▶ _Collected data entries_

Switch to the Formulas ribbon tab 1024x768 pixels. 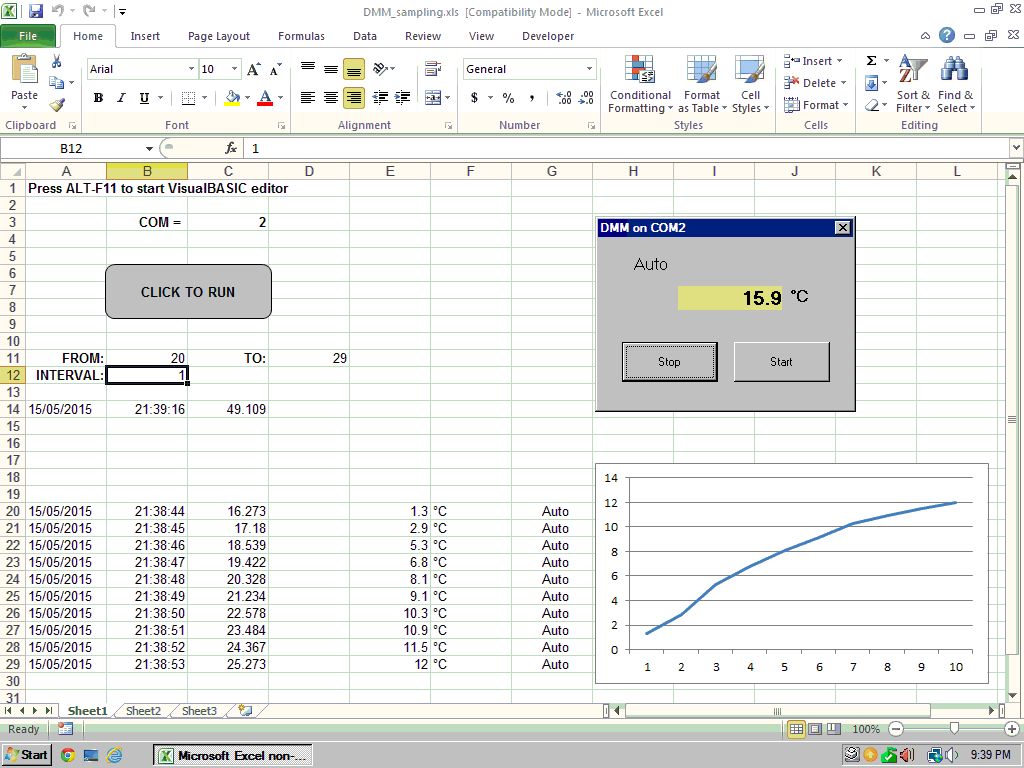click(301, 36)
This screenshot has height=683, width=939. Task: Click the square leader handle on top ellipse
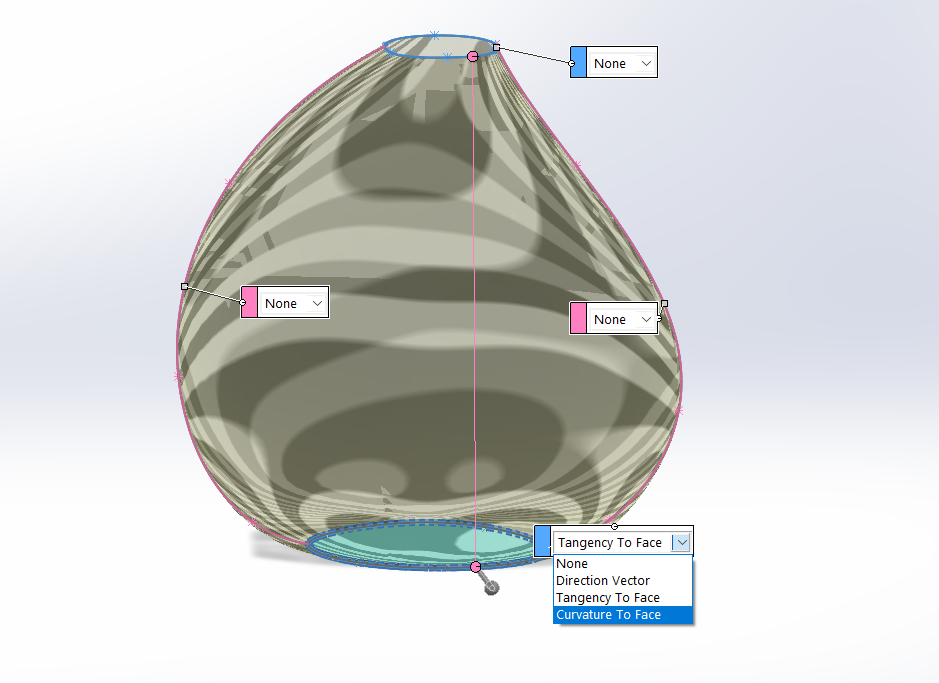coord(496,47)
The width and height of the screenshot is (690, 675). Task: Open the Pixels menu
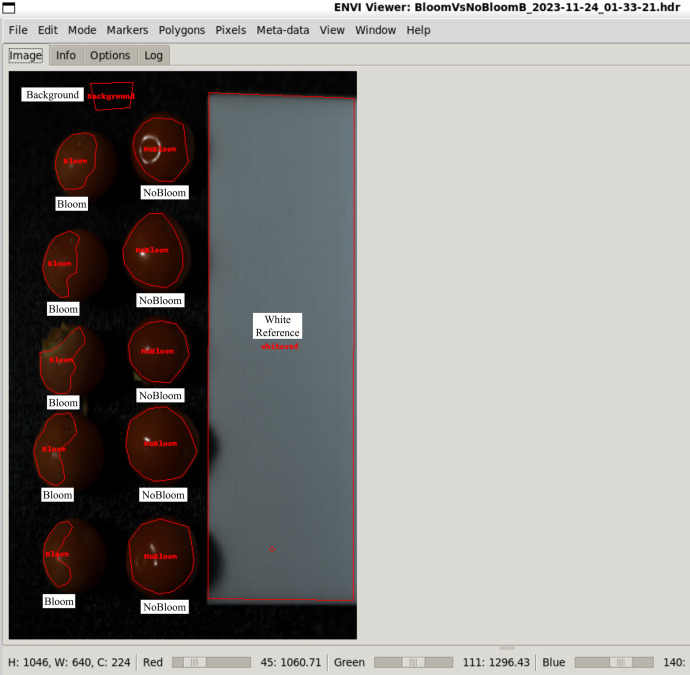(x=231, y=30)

▶ _WORK TO BE COMPLETED_
Output nothing except the lines from the one containing "The width and" through the final line of the entries, repeated exactly and free of pictures.

▶ _FINAL ANSWER_
The width and height of the screenshot is (690, 675). Task: Open the Pixels menu
(x=231, y=30)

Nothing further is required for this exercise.